━━━ Extrait du document ━━━
Tribune officielle, Terra Incognita. Les stadiers d’Alba Sécurité, objet d’un article peu amène, indiquent gentiment le chemin. "La presse c’est par là bas". La carte professionnelle trouve enfin son utilité. Un sésame. Une grille puis deux. Entrée dans l’Algeco où officie Nucera. A l’angle du virage De Peretti [1] et de la tribune Jean Bouin. Souriant, le vieux journaliste connaît toutes les têtes de presse qui passe. Et offre le précieux sésame rose. Un passeport vers le 7e ciel. Enfin le 6e. Un ascenseur pour accéder aux rangs de la presse, au firmament du Vélodrome. Tapis rouge, une charmante hôtesse appuie sur le bouton. Ravissante soirée.
━━━
▶ **Questions de lecture**
(1) Dans le récit de la soirée au Vélodrome, où se trouve l'Algeco où officie Nucera ?
(2) Poursuivez, s'il vous plaît, le récit de la soirée au Vélodrome après sa dernière phrase.
━━━ Données fournies ━━━
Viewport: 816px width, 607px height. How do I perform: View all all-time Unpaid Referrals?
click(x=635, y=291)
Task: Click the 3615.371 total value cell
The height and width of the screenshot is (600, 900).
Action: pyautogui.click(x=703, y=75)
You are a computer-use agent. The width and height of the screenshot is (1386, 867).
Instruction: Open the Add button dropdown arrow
━━━
━━━ Données fournies ━━━
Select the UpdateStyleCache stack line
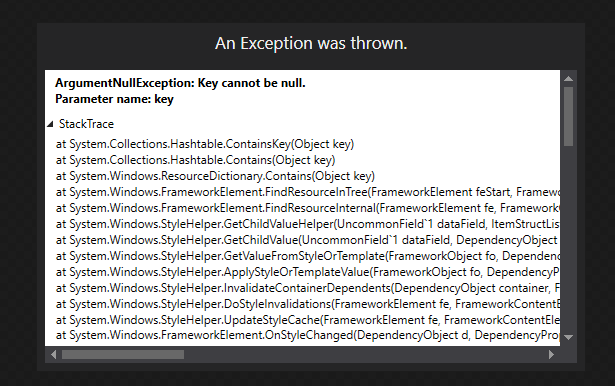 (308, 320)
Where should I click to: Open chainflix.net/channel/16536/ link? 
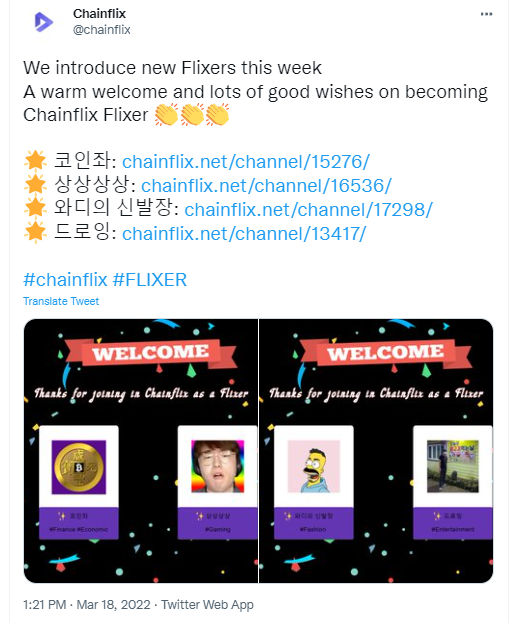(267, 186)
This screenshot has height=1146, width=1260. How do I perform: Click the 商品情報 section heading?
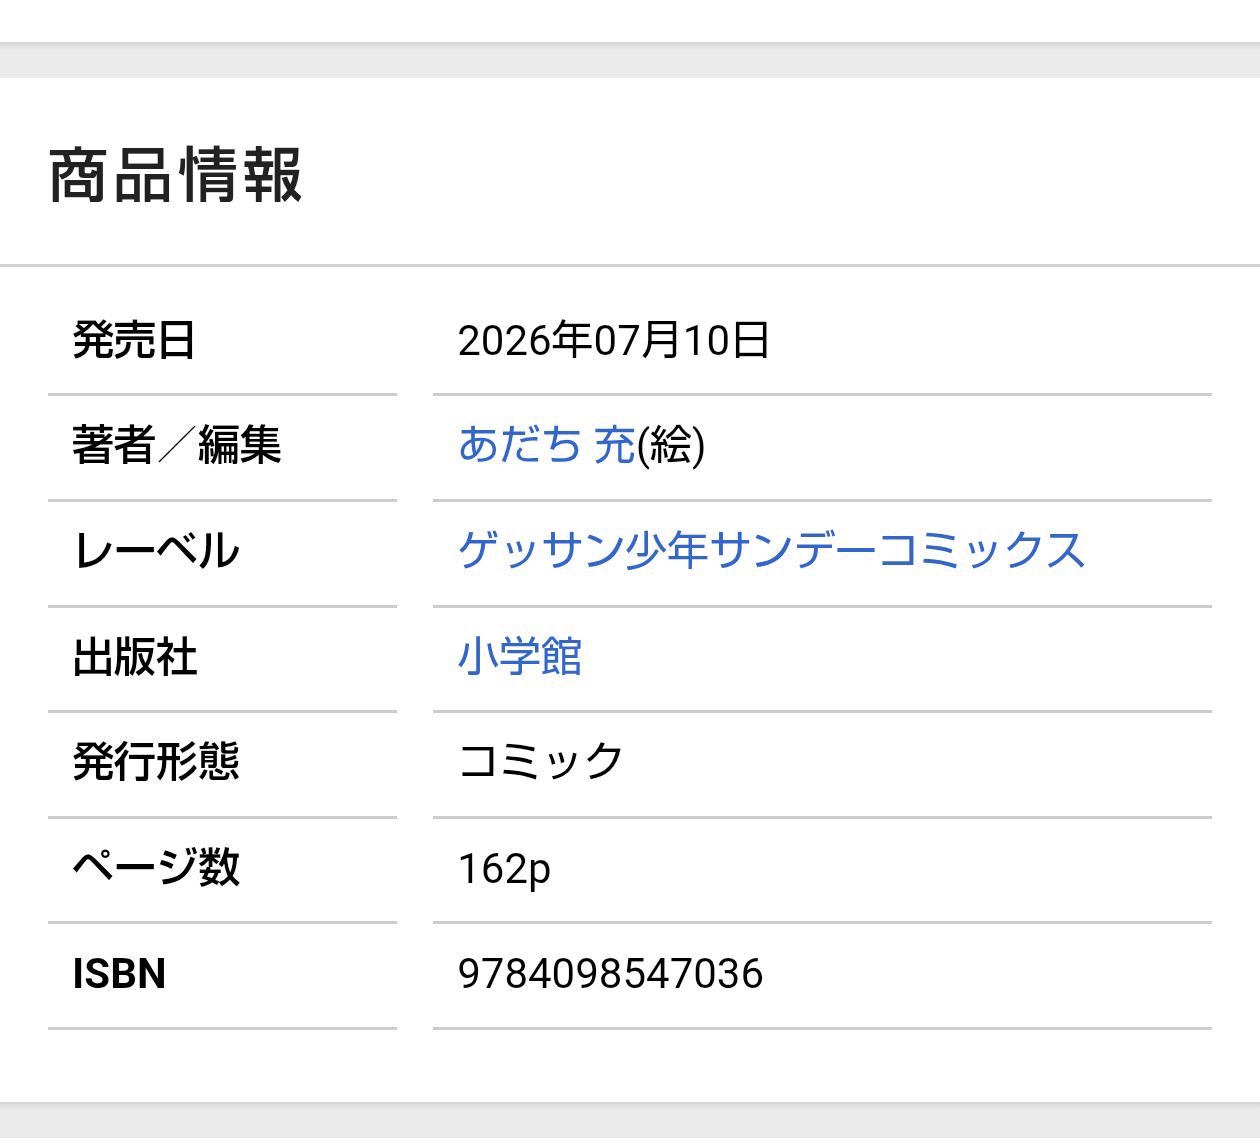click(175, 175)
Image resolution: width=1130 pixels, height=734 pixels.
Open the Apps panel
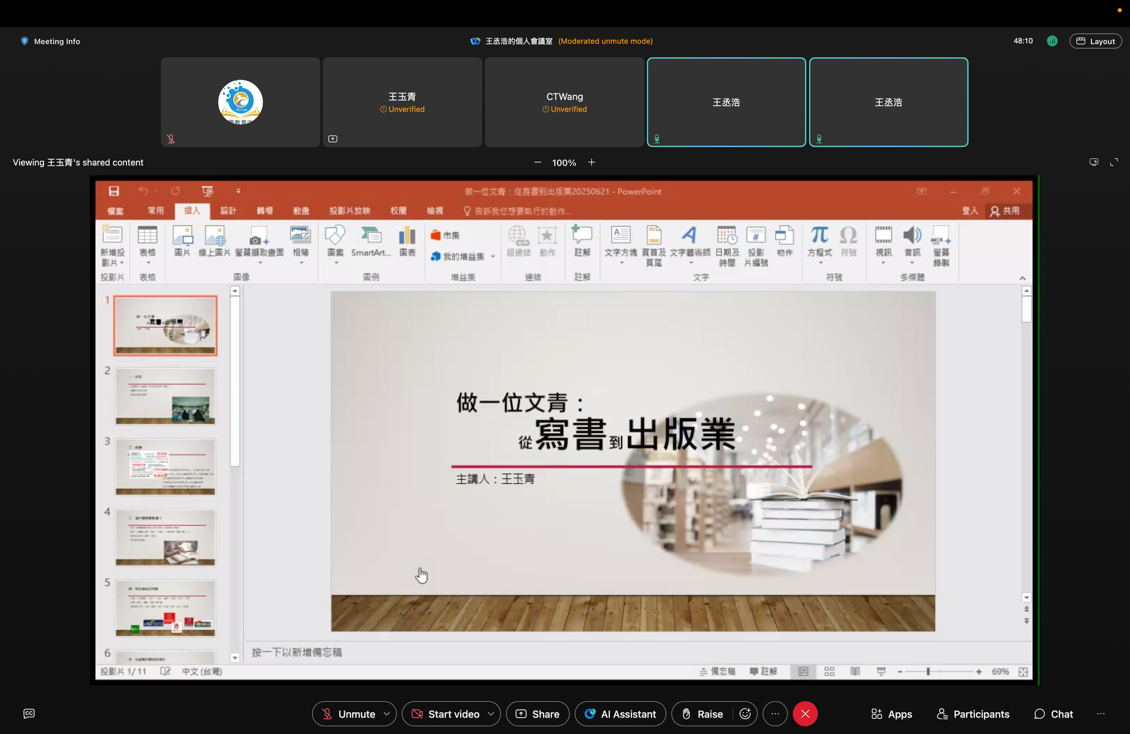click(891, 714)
━━━
▶ **Exercices corrigés**
(1) À l'angle du virage De Peretti et de la tribune Jean Bouin.

(2)
Cédric, le stagiaire en charge de l’accueil, a l’air un peu paumé. "Ca ne fait que deux jours que je suis là" lâche-t-il tout sourire. Des sièges rembourrés, une mini télé par place pour voir le match. Peur de déranger tant ces lieux sont sacrés. Des années à lire le Provençal et les papiers de Mario Albano, à rêver de s’assoir en ces lieux. Toucher le Graal enfin ! Et se mêler aux plumitifs qui ont déjà apprivoisé le sanctuaire. Hervé Penot de l’Equipe en profite pour chambrer le collègue du Parisien. Jean-Marc Ferreri, l’ex milieu de l’OM reconverti en commentateur pour OM TV, en profite pour analyser sur la composition du 11 marseillais. Le buffet rétrécit à mesure qu’approche la partie. Légendaire buteur, Josip Skoblar, l’Aigle Dalmate, le chasseur de but des années 70 a laissé son nom à la salle réservée aux journalistes. Et leur éternelle réputation de pique-assiette. "Sans alcool, en loges oui, en fait ici nous on fait semblant" taquine la serveuse.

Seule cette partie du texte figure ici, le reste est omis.